Cerebral palsy is a nonprogressive neurological disorder characterized by various cognitive, behavioral and motor disturbances that are present from early life. Ataxic cerebral palsy is one of the four subtypes in which cerebellar symptoms of impaired coordination and gait disturbances predominate. Neuroimaging procedures, primarily magnetic resonance imaging (MRI), can detect parenchymal abnormalities in the majority of cases.
The disease originates from this process: congenital.
Cerebral palsy (CP) encompasses several motor, behavioral and cognitive childhood disorders of the brain that develop as a result of improper brain development or injury [1] [2]. It is a rather common clinical entity, seen in approximately 1-2 per 1000 individuals, but the risk increases up to 100 times in severely preterm newborns, thus supporting the theory of brain dysgenesis as the main factor for the appearance of CP [1]. Based on the clinical presentation, four main categories are recognized - spastic, athetoid (or dyskinetic), ataxic and mixed, with ataxic CP comprising 5-10% of cases [2] [3]. The name "ataxic" implies that the main symptoms are related to the cerebellum and its functions, such as coordination and muscle movement difficulties, as well as the inability to maintain balance and posture [2] [4]. Patients are often unable to perform the desired task, as they are unable to control the rhythm, force or accuracy of movement, particularly with fine and rapid movements [3] [4]. Furthermore, generalized hypotonia, seizures, language disorders and tremor are frequently observed in this group of individuals [2] [4]. An important feature of CP, particularly the ataxic form, is the nonprogressive nature of symptoms, which is why the term "nonprogressive cerebellar ataxia" is mentioned as a synonym in the medical literature [2].
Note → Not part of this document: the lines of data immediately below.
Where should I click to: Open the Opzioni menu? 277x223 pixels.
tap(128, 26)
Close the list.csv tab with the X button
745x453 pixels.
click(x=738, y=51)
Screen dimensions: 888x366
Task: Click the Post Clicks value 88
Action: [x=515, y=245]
A comprehensive workup is necessary for patients in whom CP is included in the differential diagnosis, as dozens of congenital and genetic disorders have similar signs and symptoms [2]. Firstly, a detailed interview with the parents regarding the appearance and progression of symptoms should be conducted, whereas a complete physical examination, particularly focused on the neurological exam and assessment of motor function, can roughly make a distinction between various types of CP and thus aid in making a presumptive diagnosis [5]. There should be a strong clinical suspicion of CP if nonprogressive generalized hypotonia and ataxic symptoms are present [3], in which case neuroimaging studies need to be performed as soon as possible. Magnetic resonance imaging (MRI) is able to detect parenchymal defects of the brain in up to 86% of ataxic CP cases, and some of the most common findings are periventricular leukomalacia (lesions of the white matter), hydrocephalus, schizencephaly (the appearance of clefts in the brain), poorly developed corpus callosum, and cerebellar abnormalities, a hallmark of ataxic CP [1] [6]. Computed tomography (CT) can also be performed as an initial method for assessment of the brain, but many studies have identified its inferiority to MRI in detecting lesions suggestive of CP [1] [5] [6].